Dass Wirte die Sperrstunden ausdehnen möchten, ist nachvollziehbar. Zum einen haben sie wirtschaftliche Interessen. Zum anderen ist kaum zu verstehen, dass sich unweit von geschlossenen Bars und Kneipen bis in die Nacht Menschen versammeln, die sich am 24/7-Büdchen mit Getränken versorgen können. Die Wirte nutzen die Gunst der Stunde, und des Wahlkampfs, um das Thema in die Öffentlichkeit zu tragen. So berechtigt die Anliegen vieler Gastronomen sein mögen, so wenig sind sie doch die Lösung für die Probleme, die Köln mit seinem öffentlichen Raum hat. Es wäre falsch, diese Verantwortung an Restaurantbetreiber oder Barbesitzer auszulagern, zumal nicht jeder sein Kölsch in einem Biergarten trinken kann und will.

Die Debatte wird Köln noch über die Kommunalwahl hinaus verfolgen: Jüngst kam in der Bezirksvertretung Innenstadt die Überlegung auf, die Nutzung von Stellplätzen über den Oktober hinaus zu verlängern. »In der kommenden Herbst-und Wintersaison sollen Gäste auch weiterhin die Möglichkeit erhalten, sich im Freien aufzuhalten und das gastronomische Angebot zu nutzen«, heißt es im Antrag der Grünen.
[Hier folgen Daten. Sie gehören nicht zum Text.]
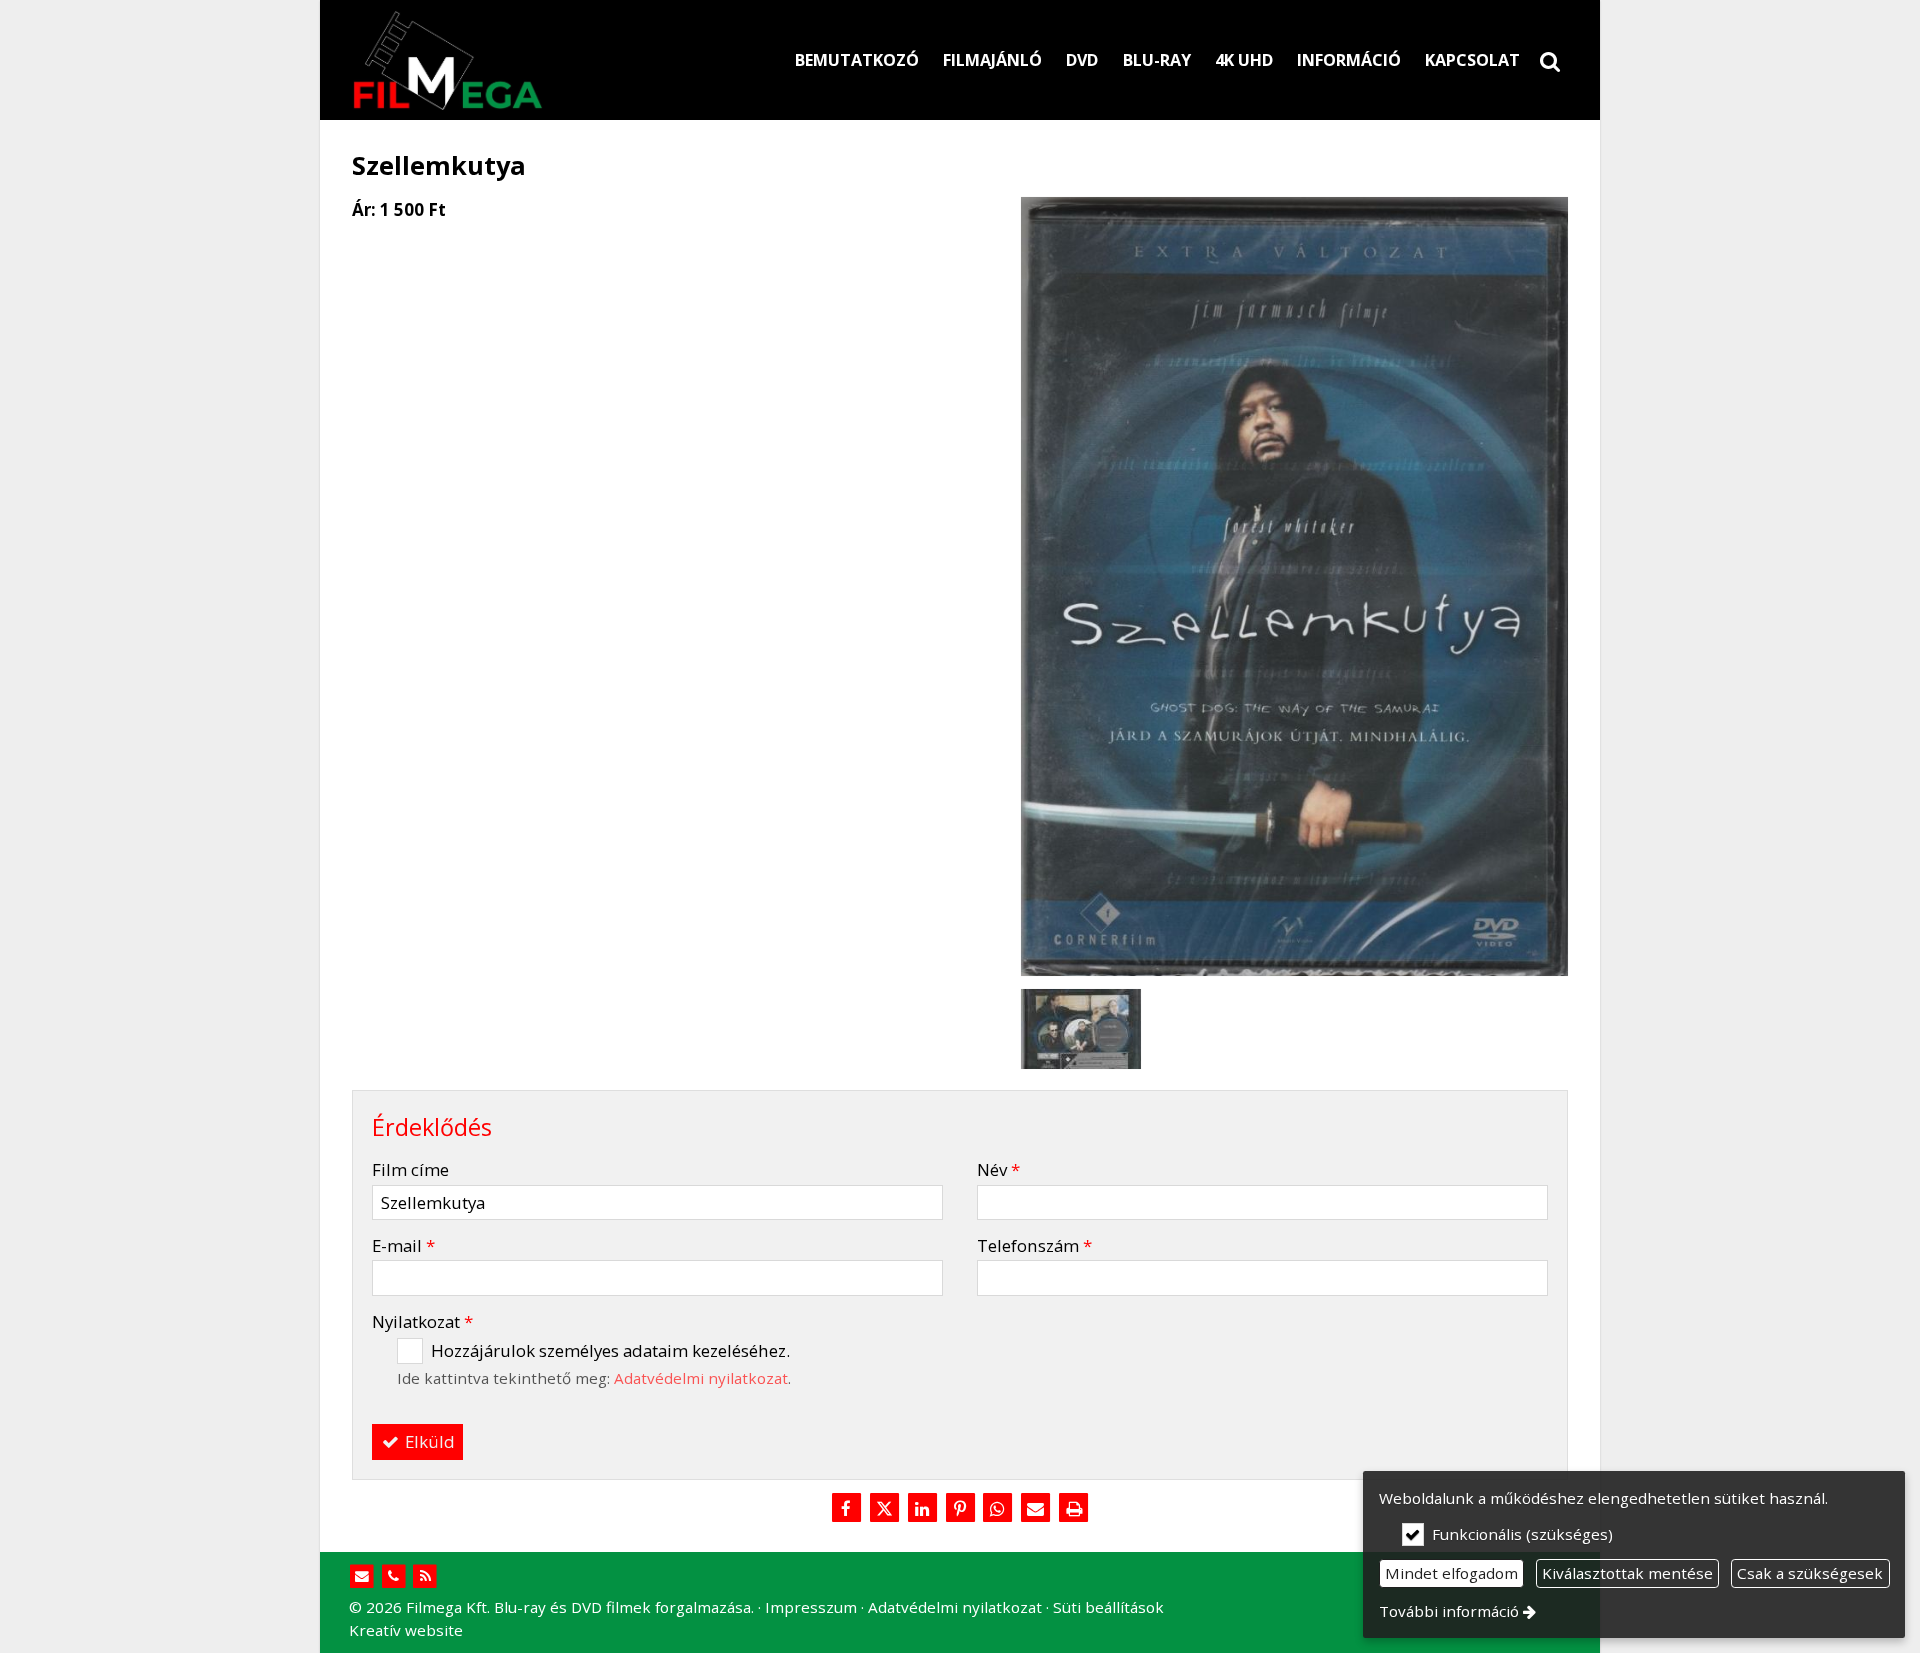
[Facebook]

Der Klimawandel macht’s möglich. Viele Gastronomen blicken sorgenvoll auf die kalten Monate, wenn sie ihr Angebot wieder nach drinnen holen müssen. Ein Corona-Gewinner wird die Gastronomie auch trotz des politischen Zuspruchs nicht. Aber es sieht danach aus, als gäbe es größere Verlierer.